### WHAT IS REQUIRED
Could you reproduce the lines below from the one with "Task: Click the site-packages" through the one with "This screenshot has height=614, width=1568."? Keep both ends and add nothing.

Pixel coordinate grounding data
********
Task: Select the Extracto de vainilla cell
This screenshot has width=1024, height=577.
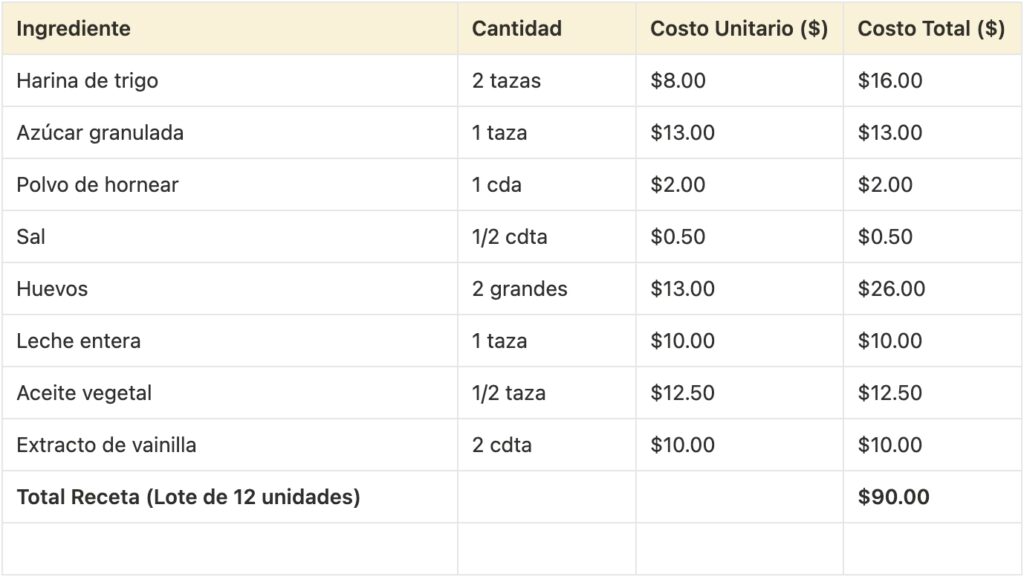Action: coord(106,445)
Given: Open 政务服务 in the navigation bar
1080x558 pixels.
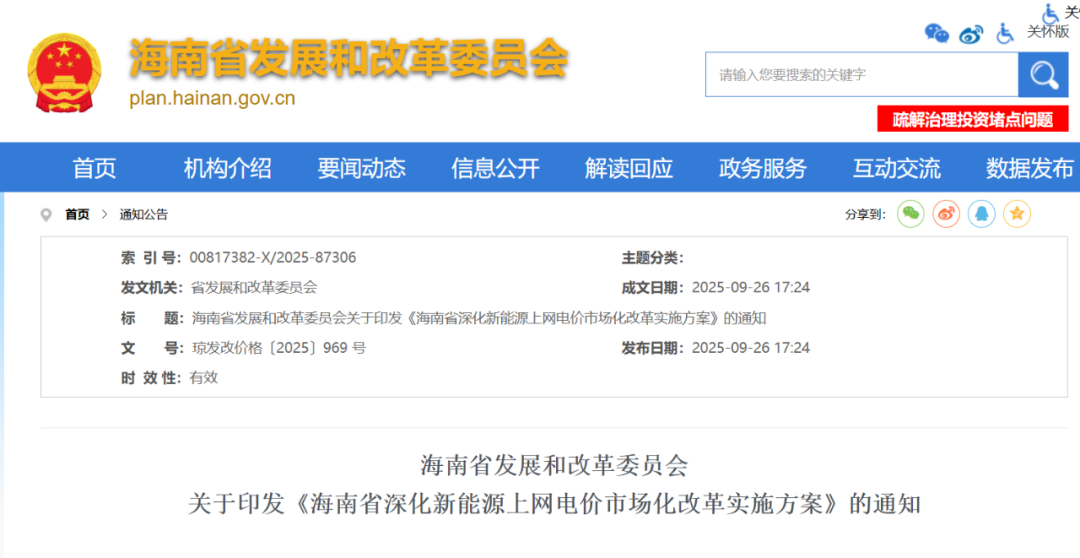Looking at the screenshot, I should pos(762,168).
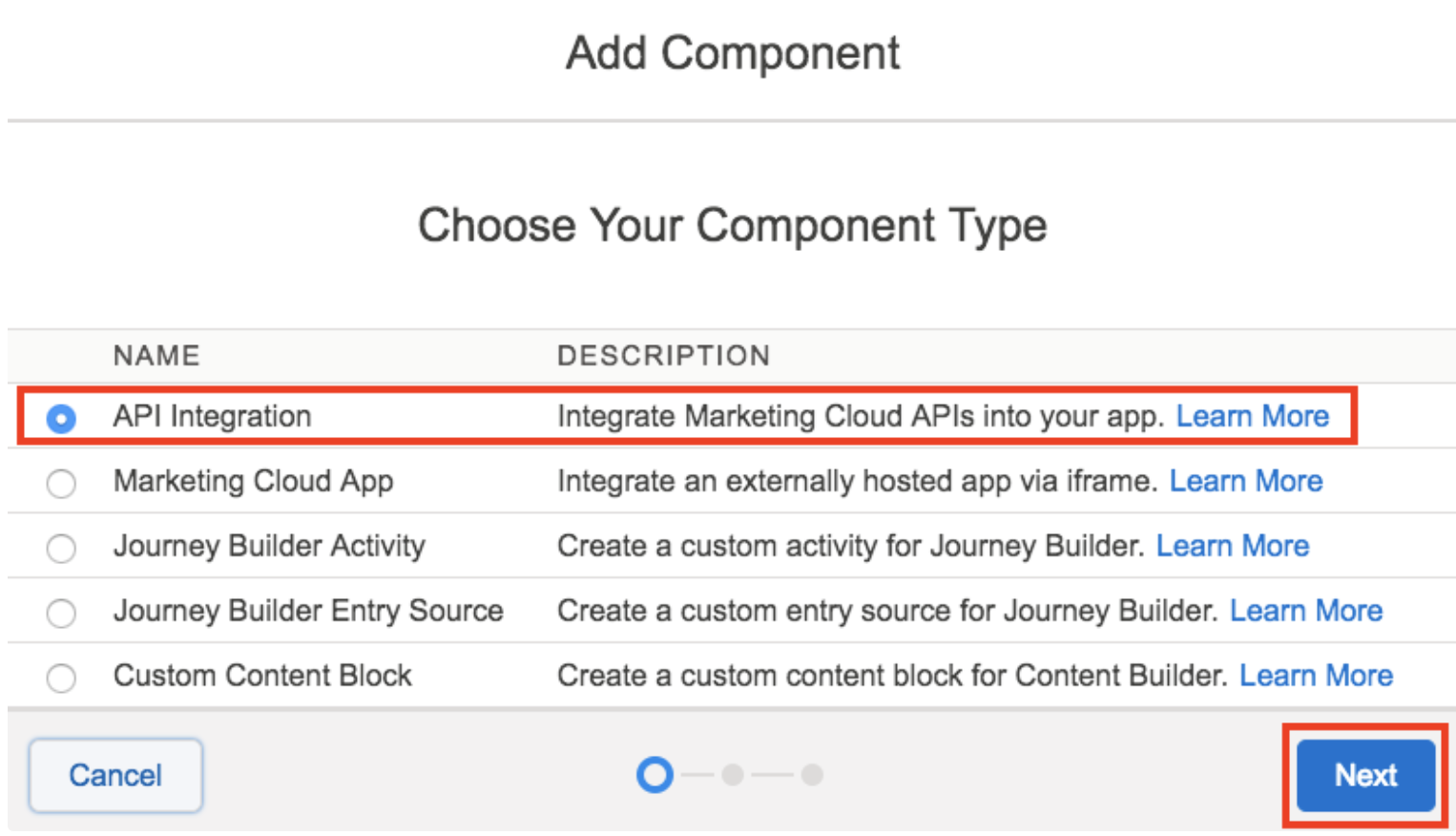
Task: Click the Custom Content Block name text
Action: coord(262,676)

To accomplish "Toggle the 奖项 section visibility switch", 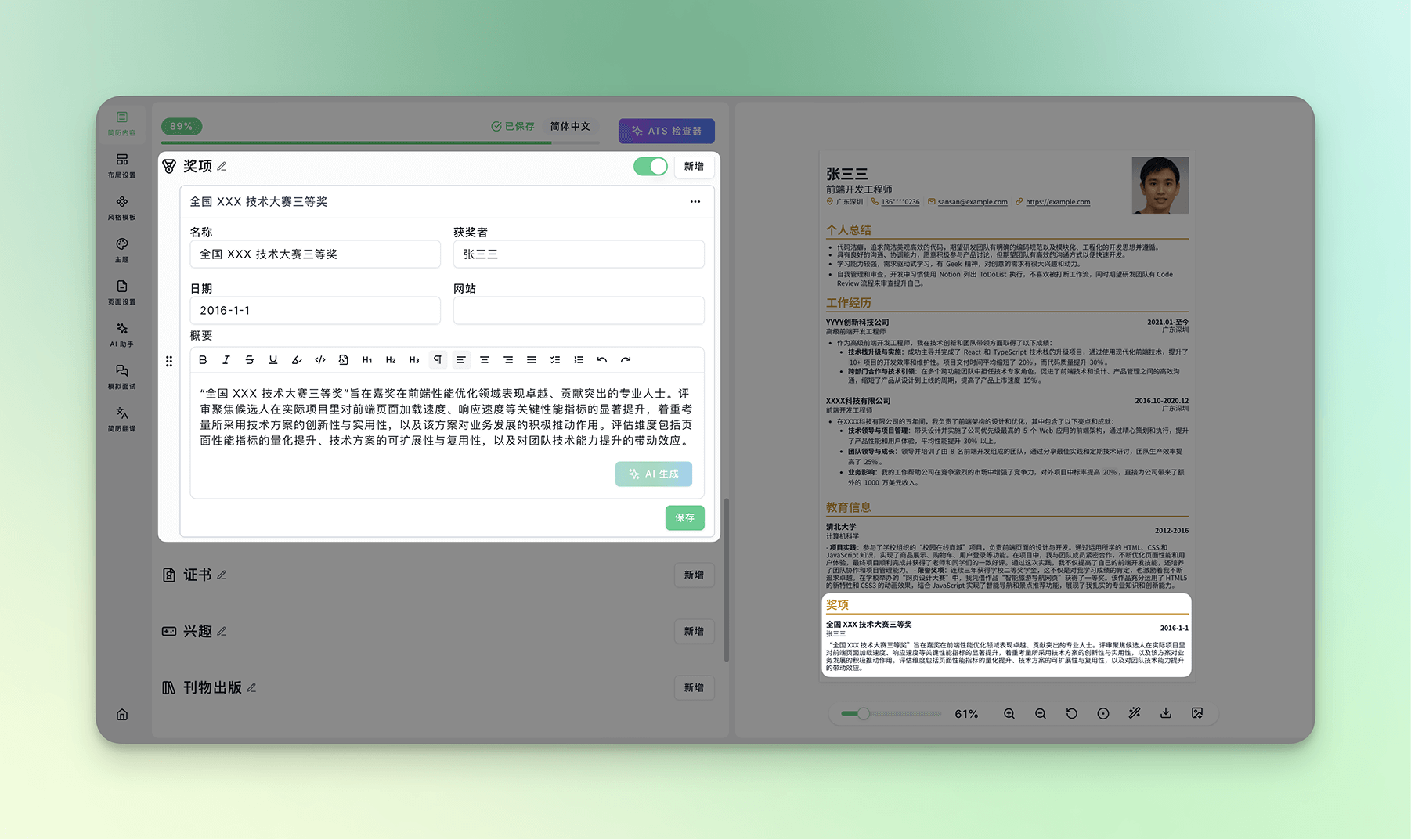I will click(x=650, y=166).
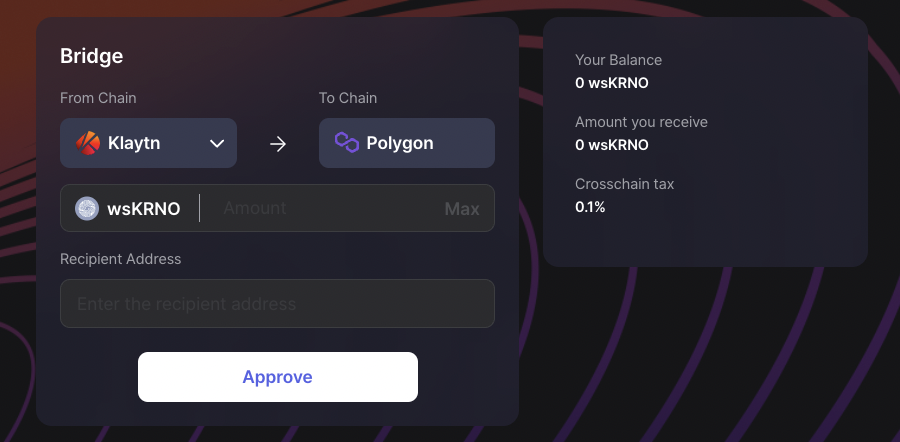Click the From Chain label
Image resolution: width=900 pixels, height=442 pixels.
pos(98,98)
********
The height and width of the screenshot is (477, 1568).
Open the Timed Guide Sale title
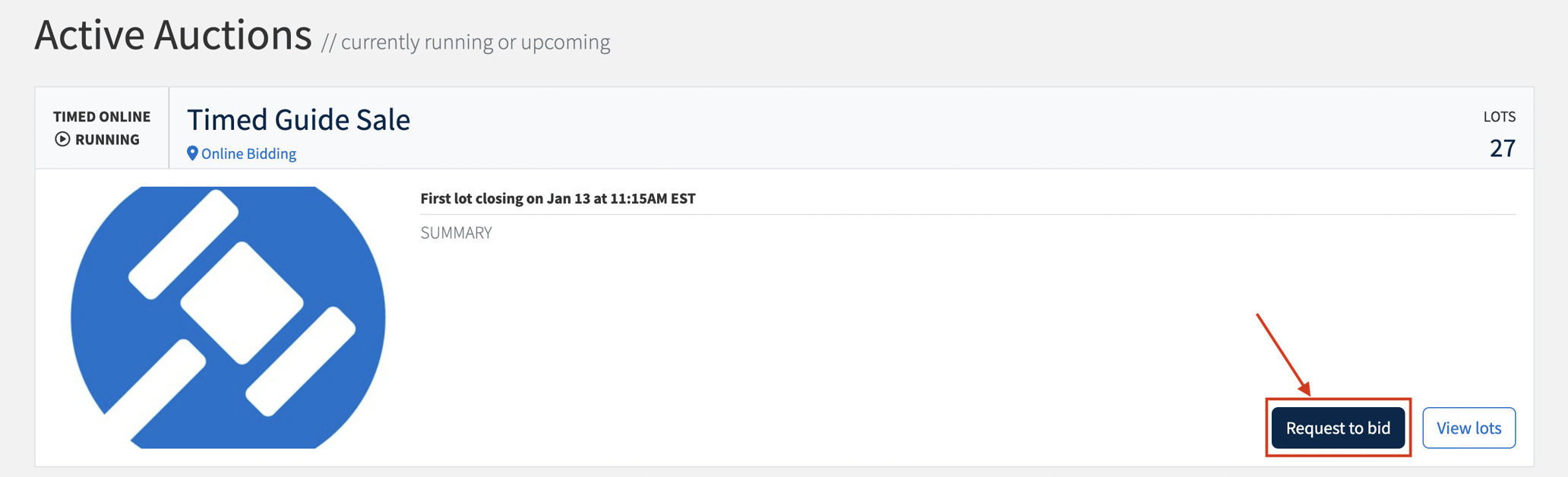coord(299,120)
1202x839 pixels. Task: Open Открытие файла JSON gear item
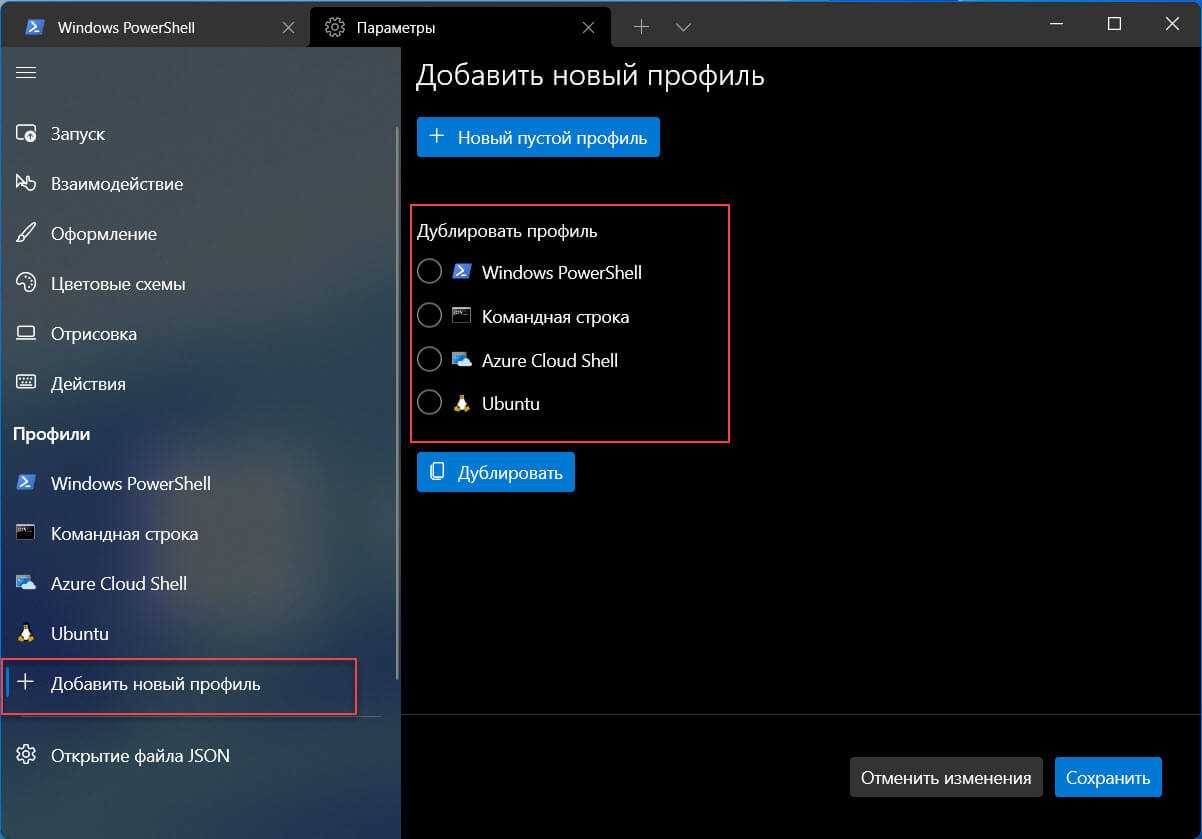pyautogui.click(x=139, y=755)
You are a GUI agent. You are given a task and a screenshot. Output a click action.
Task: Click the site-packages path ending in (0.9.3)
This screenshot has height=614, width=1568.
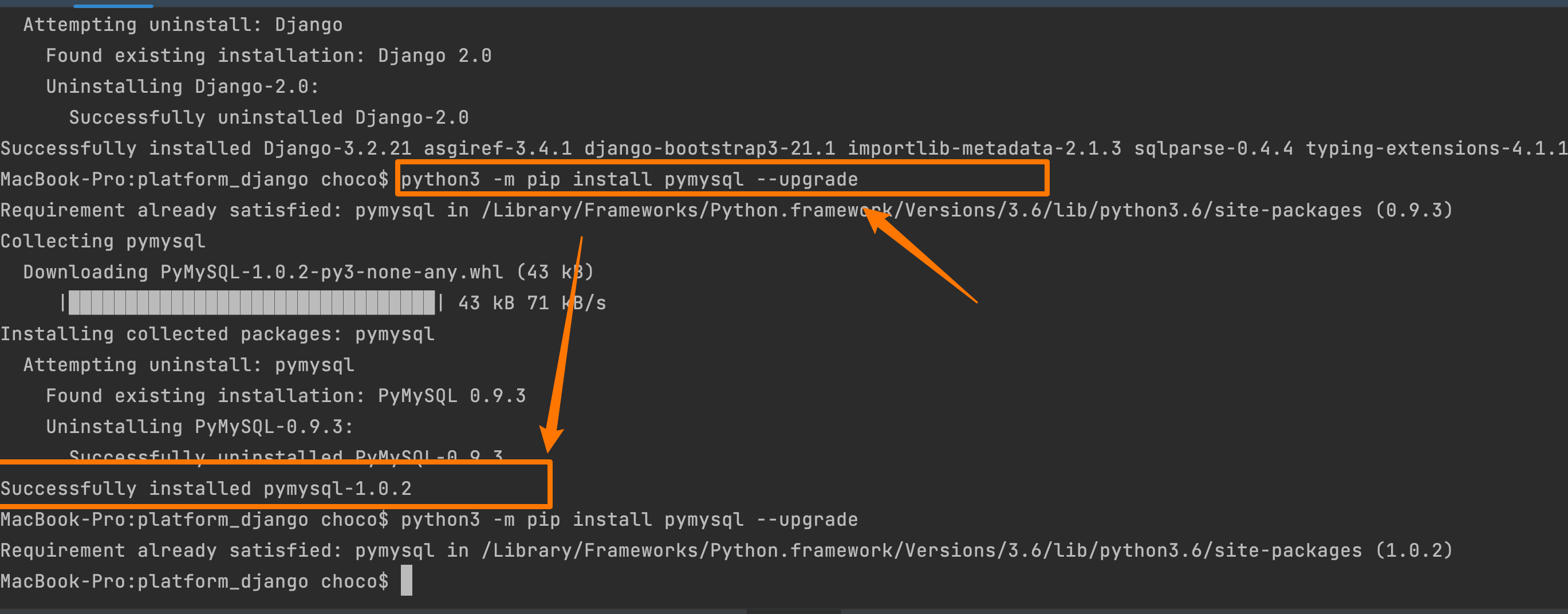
********
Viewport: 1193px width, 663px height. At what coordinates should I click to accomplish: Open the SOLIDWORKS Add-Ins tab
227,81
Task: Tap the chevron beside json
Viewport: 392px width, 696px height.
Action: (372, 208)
********
### WORKED SOLUTION
Task: Click the site-packages path ending in (0.9.3)
This screenshot has height=614, width=1568.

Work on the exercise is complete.